La familia Wu había traído a los mejores médicos del Reino Tian para tratarlo, pero todos habían dicho que no había forma de recuperar su poder, ya que su mar espiritual estaba completamente destruido. Aun así, él no quería rendirse.
Guan Tong, emocionada, se levantó para hacerles espacio.
Aunque Hei Xuanyi no sabía nada de medicina, hizo lo que Wu Ruo le indicó. Inyectó su energía espiritual en el cuerpo de Wu Qianqing, dejándola recorrer sus meridianos hasta detenerse en su mar espiritual. Tras un largo rato, repitió exactamente lo que Wu Ruo le había explicado:
—Tu mar espiritual está destruido. Por eso perdiste todo tu poder y no puedes volver a generar energía espiritual.
Wu Ruo permaneció en silencio, escuchando.
Eso mismo era lo que todos los médicos habían dicho en el pasado: que su padre jamás podría volver a cultivar. Sin embargo, tras examinar su pulso, él sabía que existía una posibilidad de recuperación. Mientras utilizara una gran cantidad de medicinas espirituales de alta calidad, había una buena probabilidad de restaurar su mar espiritual.
Entonces… ¿por qué esos médicos tan renombrados afirmaron que no había esperanza?
Wu Ruo entrecerró los ojos y pronto encontró la respuesta.
Los médicos que la familia Wu había traído o no dijeron la verdad porque habían sido sobornados… o ni siquiera eran médicos reales.
Se inclinaba más por la segunda opción.
Los verdaderos médicos valoraban su reputación por encima de todo.
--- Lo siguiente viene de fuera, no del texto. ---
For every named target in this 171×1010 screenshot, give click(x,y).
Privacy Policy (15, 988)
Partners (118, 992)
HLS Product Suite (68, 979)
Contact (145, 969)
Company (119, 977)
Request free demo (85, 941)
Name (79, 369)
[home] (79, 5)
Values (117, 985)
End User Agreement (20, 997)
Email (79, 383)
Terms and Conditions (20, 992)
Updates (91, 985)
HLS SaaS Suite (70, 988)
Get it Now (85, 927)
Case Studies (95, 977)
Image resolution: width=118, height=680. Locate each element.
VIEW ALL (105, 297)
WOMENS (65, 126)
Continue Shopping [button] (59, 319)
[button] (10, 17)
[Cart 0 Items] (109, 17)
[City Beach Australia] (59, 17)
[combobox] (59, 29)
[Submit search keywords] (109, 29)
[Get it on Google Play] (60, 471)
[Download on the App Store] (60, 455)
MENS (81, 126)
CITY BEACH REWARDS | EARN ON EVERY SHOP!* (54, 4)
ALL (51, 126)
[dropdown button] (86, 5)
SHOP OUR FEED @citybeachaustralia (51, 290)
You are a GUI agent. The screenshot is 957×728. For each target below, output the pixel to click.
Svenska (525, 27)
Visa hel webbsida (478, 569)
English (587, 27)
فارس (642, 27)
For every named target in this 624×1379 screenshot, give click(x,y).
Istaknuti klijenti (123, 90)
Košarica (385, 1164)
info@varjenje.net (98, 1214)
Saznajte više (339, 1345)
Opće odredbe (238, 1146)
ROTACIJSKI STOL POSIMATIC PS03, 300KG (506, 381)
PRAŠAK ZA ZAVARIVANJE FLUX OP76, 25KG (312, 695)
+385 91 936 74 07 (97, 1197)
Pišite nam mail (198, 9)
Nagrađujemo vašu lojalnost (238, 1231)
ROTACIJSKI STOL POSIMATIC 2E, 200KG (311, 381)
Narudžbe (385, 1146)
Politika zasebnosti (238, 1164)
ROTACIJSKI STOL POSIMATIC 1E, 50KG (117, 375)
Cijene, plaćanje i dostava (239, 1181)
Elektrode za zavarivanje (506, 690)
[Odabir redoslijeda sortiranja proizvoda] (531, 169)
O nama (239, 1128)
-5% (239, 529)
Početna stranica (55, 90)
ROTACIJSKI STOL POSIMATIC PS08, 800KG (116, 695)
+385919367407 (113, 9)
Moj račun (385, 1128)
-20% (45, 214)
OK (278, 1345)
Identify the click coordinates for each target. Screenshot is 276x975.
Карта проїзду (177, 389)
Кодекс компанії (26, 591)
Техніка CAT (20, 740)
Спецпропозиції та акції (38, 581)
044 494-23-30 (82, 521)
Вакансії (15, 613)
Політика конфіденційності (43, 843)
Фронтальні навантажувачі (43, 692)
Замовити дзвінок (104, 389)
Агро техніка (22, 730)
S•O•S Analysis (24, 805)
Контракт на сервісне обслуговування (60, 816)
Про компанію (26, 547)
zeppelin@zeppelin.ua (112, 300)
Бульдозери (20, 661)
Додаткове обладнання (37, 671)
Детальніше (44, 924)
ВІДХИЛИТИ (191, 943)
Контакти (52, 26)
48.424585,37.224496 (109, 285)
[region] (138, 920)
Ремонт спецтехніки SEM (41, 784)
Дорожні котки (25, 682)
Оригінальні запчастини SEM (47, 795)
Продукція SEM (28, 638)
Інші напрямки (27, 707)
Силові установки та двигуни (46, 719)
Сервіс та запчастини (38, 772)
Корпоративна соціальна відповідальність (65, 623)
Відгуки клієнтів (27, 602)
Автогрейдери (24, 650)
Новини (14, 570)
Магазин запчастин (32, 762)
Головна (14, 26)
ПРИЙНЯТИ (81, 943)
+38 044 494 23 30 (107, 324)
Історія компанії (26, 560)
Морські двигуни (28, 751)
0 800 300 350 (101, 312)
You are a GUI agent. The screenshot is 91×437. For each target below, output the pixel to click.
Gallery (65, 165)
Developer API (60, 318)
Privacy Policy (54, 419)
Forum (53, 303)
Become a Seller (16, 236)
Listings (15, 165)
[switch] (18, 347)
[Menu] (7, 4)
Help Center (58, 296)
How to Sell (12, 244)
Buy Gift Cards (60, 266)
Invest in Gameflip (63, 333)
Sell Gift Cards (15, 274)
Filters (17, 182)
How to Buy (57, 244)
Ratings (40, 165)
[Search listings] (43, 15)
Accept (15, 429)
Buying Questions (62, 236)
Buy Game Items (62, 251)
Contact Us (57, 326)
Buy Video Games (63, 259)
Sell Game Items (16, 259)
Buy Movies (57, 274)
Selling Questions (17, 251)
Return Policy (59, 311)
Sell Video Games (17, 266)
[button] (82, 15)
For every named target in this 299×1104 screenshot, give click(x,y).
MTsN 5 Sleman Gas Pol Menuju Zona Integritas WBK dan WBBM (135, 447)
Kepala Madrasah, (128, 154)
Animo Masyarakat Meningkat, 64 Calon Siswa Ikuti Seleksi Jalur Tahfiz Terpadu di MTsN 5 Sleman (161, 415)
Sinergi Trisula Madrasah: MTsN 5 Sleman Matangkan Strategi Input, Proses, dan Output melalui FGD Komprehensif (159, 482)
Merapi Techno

Cuanto mayor era su prestigio, más cuidaban su nombre. Podían ganar fortunas tratando a pacientes adinerados, y además eran personas orgullosas. No tenía sentido que arruinaran su reputación por dinero mintiendo en un diagnóstico.
Al pensar en esto, Wu Ruo se sintió profundamente decepcionado con la familia Wu.
—Eso es lo que todos los médicos dijeron —suspiró Wu Qianqing.
Hei Xuanyi lanzó una breve mirada a Wu Ruo y continuó con calma:
—Tu mar espiritual está gravemente dañado… pero existe una posibilidad de recuperación.